- _STATED TASK_
Render the records from their start through the line containing "[x=615, y=700]" as a JSON list of strings, one string per line, with blank lines omitted.

- _MATERIAL PROVIDED_
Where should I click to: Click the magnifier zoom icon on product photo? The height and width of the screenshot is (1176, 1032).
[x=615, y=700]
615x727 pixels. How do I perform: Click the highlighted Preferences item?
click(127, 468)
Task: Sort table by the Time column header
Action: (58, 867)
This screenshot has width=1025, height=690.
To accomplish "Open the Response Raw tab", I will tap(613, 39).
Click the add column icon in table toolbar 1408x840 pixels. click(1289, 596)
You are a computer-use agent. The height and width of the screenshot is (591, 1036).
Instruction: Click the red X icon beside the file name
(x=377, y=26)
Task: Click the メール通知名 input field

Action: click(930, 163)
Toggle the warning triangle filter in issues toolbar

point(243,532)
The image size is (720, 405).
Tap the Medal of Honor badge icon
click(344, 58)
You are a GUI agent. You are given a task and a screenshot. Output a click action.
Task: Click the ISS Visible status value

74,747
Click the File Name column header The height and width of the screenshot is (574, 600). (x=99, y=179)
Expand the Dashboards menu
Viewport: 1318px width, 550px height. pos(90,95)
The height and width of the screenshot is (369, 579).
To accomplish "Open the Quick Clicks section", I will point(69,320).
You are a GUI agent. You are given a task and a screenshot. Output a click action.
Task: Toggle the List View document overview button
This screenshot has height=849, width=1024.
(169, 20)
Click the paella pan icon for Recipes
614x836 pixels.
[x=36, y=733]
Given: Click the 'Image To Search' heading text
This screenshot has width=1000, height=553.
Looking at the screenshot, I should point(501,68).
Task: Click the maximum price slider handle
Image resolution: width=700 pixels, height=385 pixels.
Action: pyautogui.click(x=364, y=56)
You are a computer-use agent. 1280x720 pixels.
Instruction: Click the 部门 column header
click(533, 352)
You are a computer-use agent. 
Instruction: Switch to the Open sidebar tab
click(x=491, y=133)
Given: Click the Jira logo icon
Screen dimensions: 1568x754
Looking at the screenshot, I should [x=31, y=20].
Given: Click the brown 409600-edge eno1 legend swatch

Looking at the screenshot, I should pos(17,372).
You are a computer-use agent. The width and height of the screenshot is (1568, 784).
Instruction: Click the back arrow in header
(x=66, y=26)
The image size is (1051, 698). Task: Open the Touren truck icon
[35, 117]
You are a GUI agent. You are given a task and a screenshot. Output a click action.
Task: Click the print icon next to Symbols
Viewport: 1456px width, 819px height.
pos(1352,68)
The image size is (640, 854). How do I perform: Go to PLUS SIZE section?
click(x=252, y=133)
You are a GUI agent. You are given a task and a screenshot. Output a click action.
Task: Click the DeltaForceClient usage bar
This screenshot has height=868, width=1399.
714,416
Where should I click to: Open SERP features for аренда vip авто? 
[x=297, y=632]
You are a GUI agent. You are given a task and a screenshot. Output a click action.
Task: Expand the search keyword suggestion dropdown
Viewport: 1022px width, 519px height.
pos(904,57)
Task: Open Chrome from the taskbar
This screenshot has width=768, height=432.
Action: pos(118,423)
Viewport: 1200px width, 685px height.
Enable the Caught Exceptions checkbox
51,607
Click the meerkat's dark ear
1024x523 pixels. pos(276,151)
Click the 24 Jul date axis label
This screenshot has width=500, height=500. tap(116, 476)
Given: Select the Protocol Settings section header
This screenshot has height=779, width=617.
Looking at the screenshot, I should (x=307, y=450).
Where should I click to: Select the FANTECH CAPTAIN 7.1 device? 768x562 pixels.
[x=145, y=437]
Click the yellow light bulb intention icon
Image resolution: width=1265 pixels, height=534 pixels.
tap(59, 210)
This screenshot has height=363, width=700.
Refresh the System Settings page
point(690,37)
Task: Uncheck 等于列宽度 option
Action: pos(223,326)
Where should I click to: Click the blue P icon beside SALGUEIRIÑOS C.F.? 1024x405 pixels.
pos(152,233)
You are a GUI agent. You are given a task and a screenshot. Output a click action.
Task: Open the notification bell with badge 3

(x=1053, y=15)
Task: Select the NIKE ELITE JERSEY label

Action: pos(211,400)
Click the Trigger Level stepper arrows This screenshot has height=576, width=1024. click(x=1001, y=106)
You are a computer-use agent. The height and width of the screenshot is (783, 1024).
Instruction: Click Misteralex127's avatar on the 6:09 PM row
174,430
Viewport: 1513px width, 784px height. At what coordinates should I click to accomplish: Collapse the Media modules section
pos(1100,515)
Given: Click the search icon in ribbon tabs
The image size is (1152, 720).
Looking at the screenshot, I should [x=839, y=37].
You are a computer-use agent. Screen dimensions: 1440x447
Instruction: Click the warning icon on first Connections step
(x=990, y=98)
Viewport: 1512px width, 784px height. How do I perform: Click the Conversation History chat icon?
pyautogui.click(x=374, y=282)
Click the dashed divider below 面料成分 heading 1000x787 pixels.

- _EXERCISE RESPONSE_
[
  "Where should I click to: Click the magnifier zoom icon on product photo? The height and width of the screenshot is (1176, 1032).",
  "[x=615, y=700]"
]